Department of Biostatistics, Boston University School of Public Health, Boston, MA, 02118, USA.
Division of Environmental Health Sciences, School of Public Health, University of California, Berkeley, Berkeley, CA, 94704, USA.
Epigenomics. 2021 Mar;13(6):451-464. doi: 10.2217/epi-2020-0344. Epub 2021 Mar 1.
We evaluated five methods for detecting differentially methylated regions (DMRs): DMRcate, comb-p, seqlm, GlobalP and dmrff. We used a simulation study and real data analysis to evaluate performance. Additionally, we evaluated the use of an ancestry-matched reference cohort to estimate correlations between CpG sites in cord blood. Several methods had inflated Type I error, which increased at more stringent significant levels. In power simulations with 1-2 causal CpG sites with the same direction of effect, dmrff was consistently among the most powerful methods. This study illustrates the need for more thorough simulation studies when evaluating novel methods. More work must be done to develop methods with well-controlled Type I error that do not require individual-level data.

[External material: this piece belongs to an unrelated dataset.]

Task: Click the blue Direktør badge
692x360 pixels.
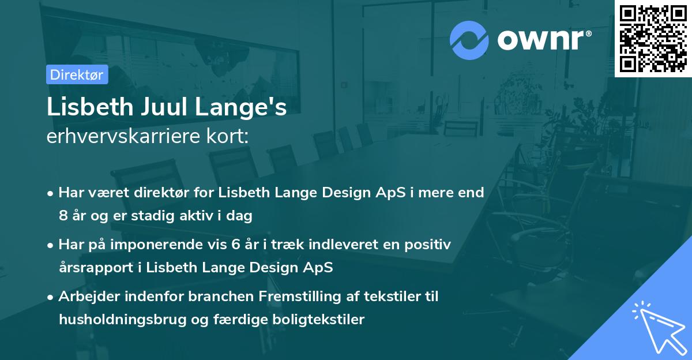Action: click(77, 74)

我们评估了五种用于检测差异甲基化区域(DMR)的方法:DMRcate、comb-p、seqlm、GlobalP 和 dmrff。我们使用模拟研究和实际数据分析来评估性能。此外,我们还评估了使用与祖先匹配的参考队列来估计脐带血中 CpG 位点之间相关性的方法。几种方法的Ⅰ型错误率膨胀,在更严格的显著水平下,这种膨胀增加。在具有相同效应方向的 1-2 个因果 CpG 位点的功效模拟中,dmrff 始终是最有效的方法之一。本研究说明了在评估新方法时需要更彻底的模拟研究。必须做更多的工作来开发具有良好控制Ⅰ型错误率且不需要个体水平数据的方法。